-- Start of Data for this task --
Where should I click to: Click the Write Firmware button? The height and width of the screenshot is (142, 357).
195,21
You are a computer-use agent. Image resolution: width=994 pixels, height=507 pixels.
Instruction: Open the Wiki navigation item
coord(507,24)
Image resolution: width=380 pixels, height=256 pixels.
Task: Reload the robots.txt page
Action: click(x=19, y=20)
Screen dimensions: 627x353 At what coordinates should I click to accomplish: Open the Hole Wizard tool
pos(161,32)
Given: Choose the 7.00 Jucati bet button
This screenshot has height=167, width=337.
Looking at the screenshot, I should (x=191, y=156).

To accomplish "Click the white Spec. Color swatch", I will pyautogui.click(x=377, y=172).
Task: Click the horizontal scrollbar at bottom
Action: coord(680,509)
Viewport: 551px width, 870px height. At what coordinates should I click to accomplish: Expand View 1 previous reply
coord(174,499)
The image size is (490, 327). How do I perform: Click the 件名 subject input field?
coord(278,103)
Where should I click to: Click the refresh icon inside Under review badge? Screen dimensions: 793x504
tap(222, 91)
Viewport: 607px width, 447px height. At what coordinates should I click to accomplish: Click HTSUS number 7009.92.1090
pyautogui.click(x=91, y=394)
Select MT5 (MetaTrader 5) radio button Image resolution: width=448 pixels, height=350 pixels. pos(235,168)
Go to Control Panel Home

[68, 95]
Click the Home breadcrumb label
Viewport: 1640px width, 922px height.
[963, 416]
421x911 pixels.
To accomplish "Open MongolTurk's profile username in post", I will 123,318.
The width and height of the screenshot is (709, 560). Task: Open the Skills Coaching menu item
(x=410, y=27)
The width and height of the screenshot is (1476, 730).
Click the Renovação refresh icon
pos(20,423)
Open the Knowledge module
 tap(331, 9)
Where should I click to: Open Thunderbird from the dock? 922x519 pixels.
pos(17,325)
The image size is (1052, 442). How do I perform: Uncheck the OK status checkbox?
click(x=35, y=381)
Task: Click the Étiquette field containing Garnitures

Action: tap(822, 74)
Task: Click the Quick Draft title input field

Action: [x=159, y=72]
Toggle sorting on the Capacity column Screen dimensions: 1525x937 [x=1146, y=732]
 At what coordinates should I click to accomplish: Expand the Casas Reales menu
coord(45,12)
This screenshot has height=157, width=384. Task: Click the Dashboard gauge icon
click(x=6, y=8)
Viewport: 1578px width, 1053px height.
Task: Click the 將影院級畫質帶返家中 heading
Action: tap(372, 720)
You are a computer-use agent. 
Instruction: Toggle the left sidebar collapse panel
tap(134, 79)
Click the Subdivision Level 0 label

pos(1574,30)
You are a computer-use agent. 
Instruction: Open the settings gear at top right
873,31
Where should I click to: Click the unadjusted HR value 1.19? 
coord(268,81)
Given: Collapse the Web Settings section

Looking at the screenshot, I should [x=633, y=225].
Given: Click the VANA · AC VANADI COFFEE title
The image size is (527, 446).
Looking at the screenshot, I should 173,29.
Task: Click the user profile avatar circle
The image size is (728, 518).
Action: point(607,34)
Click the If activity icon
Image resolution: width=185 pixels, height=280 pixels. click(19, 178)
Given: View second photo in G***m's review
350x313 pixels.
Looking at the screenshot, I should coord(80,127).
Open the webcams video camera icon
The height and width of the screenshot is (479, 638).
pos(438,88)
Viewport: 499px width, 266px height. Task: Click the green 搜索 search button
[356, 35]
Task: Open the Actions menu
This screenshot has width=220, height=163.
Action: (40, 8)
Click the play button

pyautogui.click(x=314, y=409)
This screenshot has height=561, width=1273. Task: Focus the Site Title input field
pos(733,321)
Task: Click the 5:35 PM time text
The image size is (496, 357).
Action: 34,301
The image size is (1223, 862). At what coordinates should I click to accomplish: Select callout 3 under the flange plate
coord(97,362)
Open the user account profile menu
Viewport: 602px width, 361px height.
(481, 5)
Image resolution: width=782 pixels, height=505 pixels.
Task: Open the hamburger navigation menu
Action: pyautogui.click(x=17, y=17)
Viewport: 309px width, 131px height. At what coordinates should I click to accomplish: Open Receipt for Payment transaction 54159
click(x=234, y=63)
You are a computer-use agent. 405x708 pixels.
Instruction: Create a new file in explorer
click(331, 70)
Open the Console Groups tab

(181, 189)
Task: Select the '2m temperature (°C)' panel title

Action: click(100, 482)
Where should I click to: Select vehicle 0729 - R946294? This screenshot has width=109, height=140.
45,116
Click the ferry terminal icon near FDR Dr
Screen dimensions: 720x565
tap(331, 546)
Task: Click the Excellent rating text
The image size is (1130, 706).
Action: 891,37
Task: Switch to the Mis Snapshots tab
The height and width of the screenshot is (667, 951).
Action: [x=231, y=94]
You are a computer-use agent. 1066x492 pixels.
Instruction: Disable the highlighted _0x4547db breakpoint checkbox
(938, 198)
-- End of Data for this task --
Task details: Put all of the lines into a numbered list, leaving out any blank ones.

Exercise answer:
1. Where should I click to: Click the Write Firmware button? The height and width of the screenshot is (142, 357).
2. 195,21
3. You are a computer-use agent. Image resolution: width=994 pixels, height=507 pixels.
4. Instruction: Open the Wiki navigation item
5. coord(507,24)
6. Image resolution: width=380 pixels, height=256 pixels.
7. Task: Reload the robots.txt page
8. Action: click(x=19, y=20)
9. Screen dimensions: 627x353 At what coordinates should I click to accomplish: Open the Hole Wizard tool
10. pos(161,32)
11. Given: Choose the 7.00 Jucati bet button
12. This screenshot has height=167, width=337.
13. Looking at the screenshot, I should (x=191, y=156).
14. To accomplish "Click the white Spec. Color swatch", I will pyautogui.click(x=377, y=172).
15. Task: Click the horizontal scrollbar at bottom
16. Action: coord(680,509)
17. Viewport: 551px width, 870px height. At what coordinates should I click to accomplish: Expand View 1 previous reply
18. coord(174,499)
19. The image size is (490, 327). How do I perform: Click the 件名 subject input field?
20. coord(278,103)
21. Where should I click to: Click the refresh icon inside Under review badge? Screen dimensions: 793x504
22. tap(222, 91)
23. Viewport: 607px width, 447px height. At what coordinates should I click to accomplish: Click HTSUS number 7009.92.1090
24. pyautogui.click(x=91, y=394)
25. Select MT5 (MetaTrader 5) radio button Image resolution: width=448 pixels, height=350 pixels. pos(235,168)
26. Go to Control Panel Home
27. [68, 95]
28. Click the Home breadcrumb label
29. Viewport: 1640px width, 922px height.
30. [963, 416]
31. 421x911 pixels.
32. To accomplish "Open MongolTurk's profile username in post", I will 123,318.
33. The width and height of the screenshot is (709, 560). Task: Open the Skills Coaching menu item
34. (x=410, y=27)
35. The width and height of the screenshot is (1476, 730).
36. Click the Renovação refresh icon
37. pos(20,423)
38. Open the Knowledge module
39.  tap(331, 9)
40. Where should I click to: Open Thunderbird from the dock? 922x519 pixels.
41. pos(17,325)
42. The image size is (1052, 442). How do I perform: Uncheck the OK status checkbox?
43. click(x=35, y=381)
44. Task: Click the Étiquette field containing Garnitures
45. Action: tap(822, 74)
46. Task: Click the Quick Draft title input field
47. Action: [x=159, y=72]
48. Toggle sorting on the Capacity column Screen dimensions: 1525x937 [x=1146, y=732]
49.  At what coordinates should I click to accomplish: Expand the Casas Reales menu
50. coord(45,12)
51. This screenshot has height=157, width=384. Task: Click the Dashboard gauge icon
52. click(x=6, y=8)
53. Viewport: 1578px width, 1053px height.
54. Task: Click the 將影院級畫質帶返家中 heading
55. Action: tap(372, 720)
56. You are a computer-use agent. 
57. Instruction: Toggle the left sidebar collapse panel
58. tap(134, 79)
59. Click the Subdivision Level 0 label
60. pos(1574,30)
61. You are a computer-use agent. 
62. Instruction: Open the settings gear at top right
63. 873,31
64. Where should I click to: Click the unadjusted HR value 1.19? 
65. coord(268,81)
66. Given: Collapse the Web Settings section
67. Looking at the screenshot, I should [x=633, y=225].
68. Given: Click the VANA · AC VANADI COFFEE title
69. The image size is (527, 446).
70. Looking at the screenshot, I should 173,29.
71. Task: Click the user profile avatar circle
72. The image size is (728, 518).
73. Action: point(607,34)
74. Click the If activity icon
75. Image resolution: width=185 pixels, height=280 pixels. click(19, 178)
76. Given: View second photo in G***m's review
77. 350x313 pixels.
78. Looking at the screenshot, I should coord(80,127).
79. Open the webcams video camera icon
80. The height and width of the screenshot is (479, 638).
81. pos(438,88)
82. Viewport: 499px width, 266px height. Task: Click the green 搜索 search button
83. [356, 35]
84. Task: Open the Actions menu
85. This screenshot has width=220, height=163.
86. Action: (40, 8)
87. Click the play button
88. pyautogui.click(x=314, y=409)
89. This screenshot has height=561, width=1273. Task: Focus the Site Title input field
90. pos(733,321)
91. Task: Click the 5:35 PM time text
92. The image size is (496, 357).
93. Action: 34,301
94. The image size is (1223, 862). At what coordinates should I click to accomplish: Select callout 3 under the flange plate
95. coord(97,362)
96. Open the user account profile menu
97. Viewport: 602px width, 361px height.
98. (481, 5)
99. Image resolution: width=782 pixels, height=505 pixels.
100. Task: Open the hamburger navigation menu
101. Action: pyautogui.click(x=17, y=17)
102. Viewport: 309px width, 131px height. At what coordinates should I click to accomplish: Open Receipt for Payment transaction 54159
103. click(x=234, y=63)
104. You are a computer-use agent. 405x708 pixels.
105. Instruction: Create a new file in explorer
106. click(331, 70)
107. Open the Console Groups tab
108. (181, 189)
109. Task: Select the '2m temperature (°C)' panel title
110. Action: click(100, 482)
111. Where should I click to: Select vehicle 0729 - R946294? This screenshot has width=109, height=140.
112. 45,116
113. Click the ferry terminal icon near FDR Dr
114. Screen dimensions: 720x565
115. tap(331, 546)
116. Task: Click the Excellent rating text
117. The image size is (1130, 706).
118. Action: 891,37
119. Task: Switch to the Mis Snapshots tab
120. The height and width of the screenshot is (667, 951).
121. Action: [x=231, y=94]
122. You are a computer-use agent. 1066x492 pixels.
123. Instruction: Disable the highlighted _0x4547db breakpoint checkbox
124. (938, 198)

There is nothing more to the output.